YOUR ASSIGNMENT
Beginning at the line that holds "Instruction: Click the", transcribe each line exactly through the end of the records, and leave any pictures out.

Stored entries

* * * * * * * * *

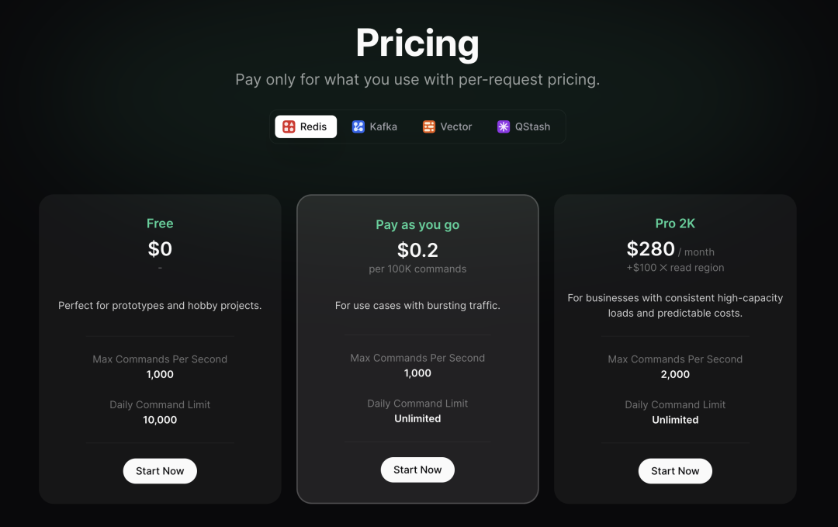
Task: Click the 'per 100K commands' label
Action: (x=417, y=269)
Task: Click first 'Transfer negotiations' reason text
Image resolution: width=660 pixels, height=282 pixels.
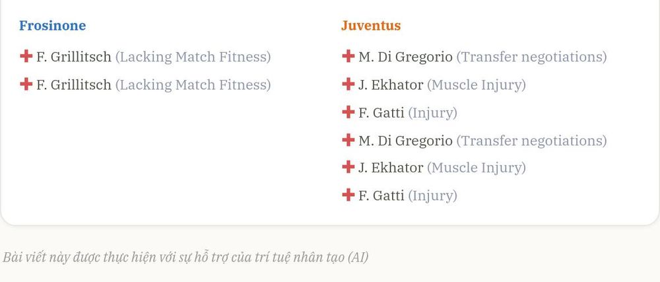Action: 531,57
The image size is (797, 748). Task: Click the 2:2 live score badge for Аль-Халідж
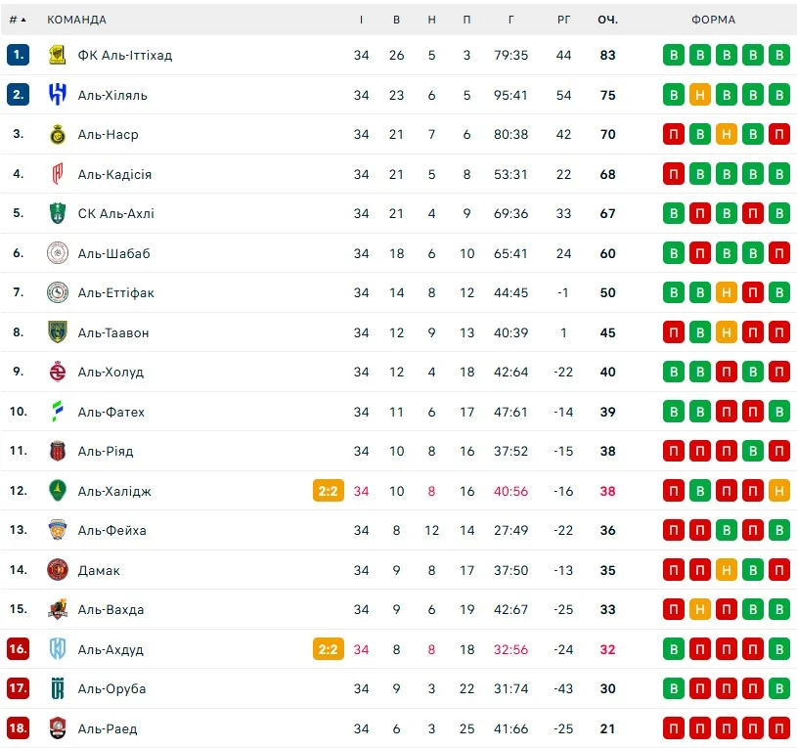coord(328,491)
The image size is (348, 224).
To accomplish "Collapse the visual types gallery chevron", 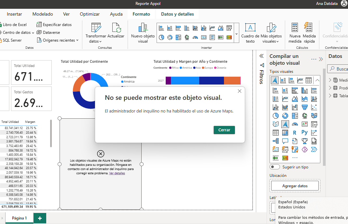I will [317, 80].
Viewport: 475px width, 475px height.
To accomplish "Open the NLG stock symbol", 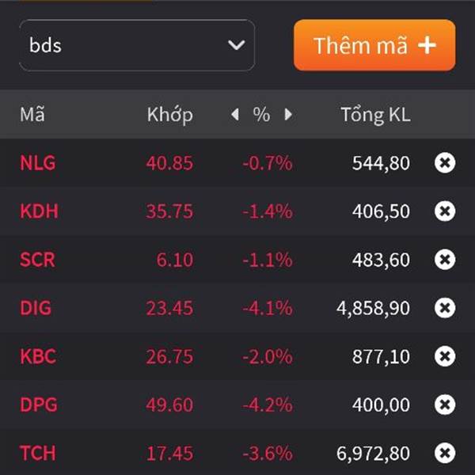I will [x=38, y=163].
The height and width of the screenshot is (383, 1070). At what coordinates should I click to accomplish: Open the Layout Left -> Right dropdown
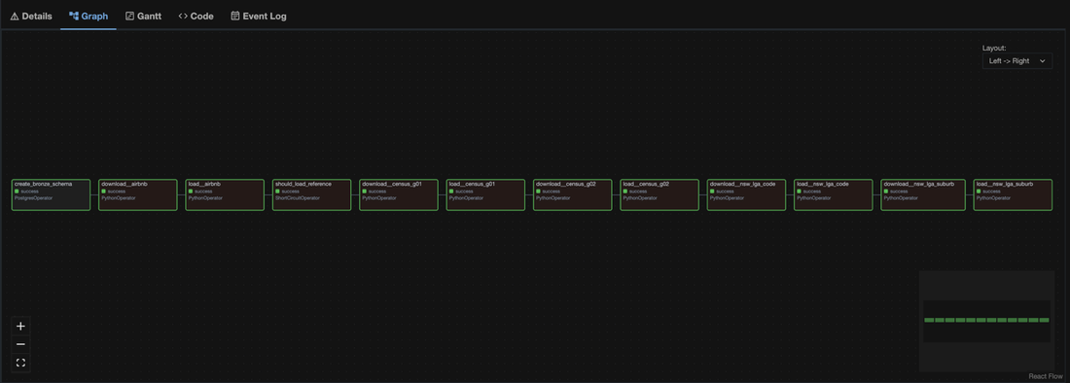click(x=1017, y=60)
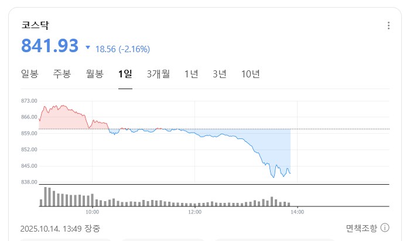Select the 주봉 weekly candle tab
The width and height of the screenshot is (413, 241).
(x=62, y=74)
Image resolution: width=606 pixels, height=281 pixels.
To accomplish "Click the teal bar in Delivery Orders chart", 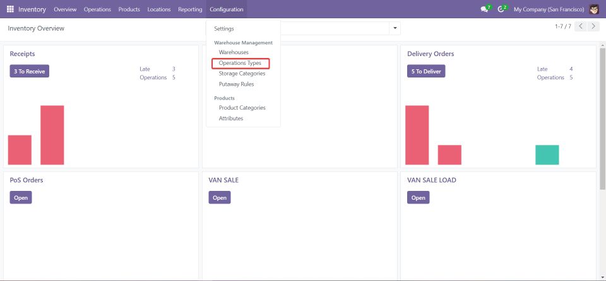I will [547, 155].
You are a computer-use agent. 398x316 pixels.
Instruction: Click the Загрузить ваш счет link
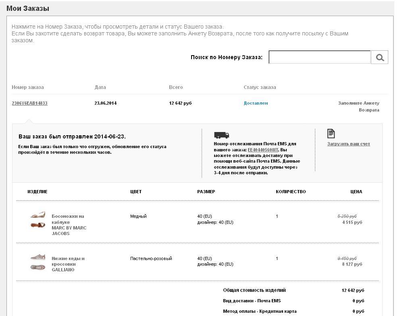[348, 144]
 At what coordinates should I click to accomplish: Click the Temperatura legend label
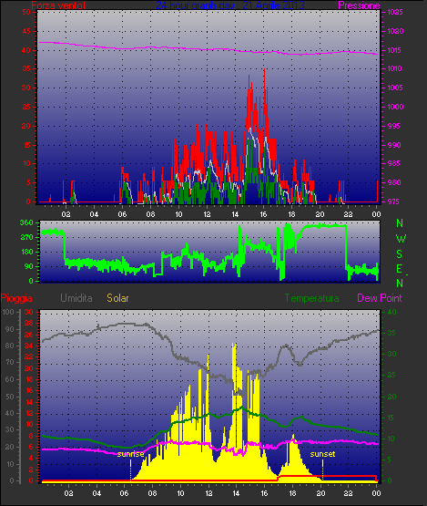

* * * * * * * * *

RESULT
Instruction: Click the Загрузить ваш счет link
[348, 144]
 At what coordinates should I click to accomplish: Click the Temperatura legend label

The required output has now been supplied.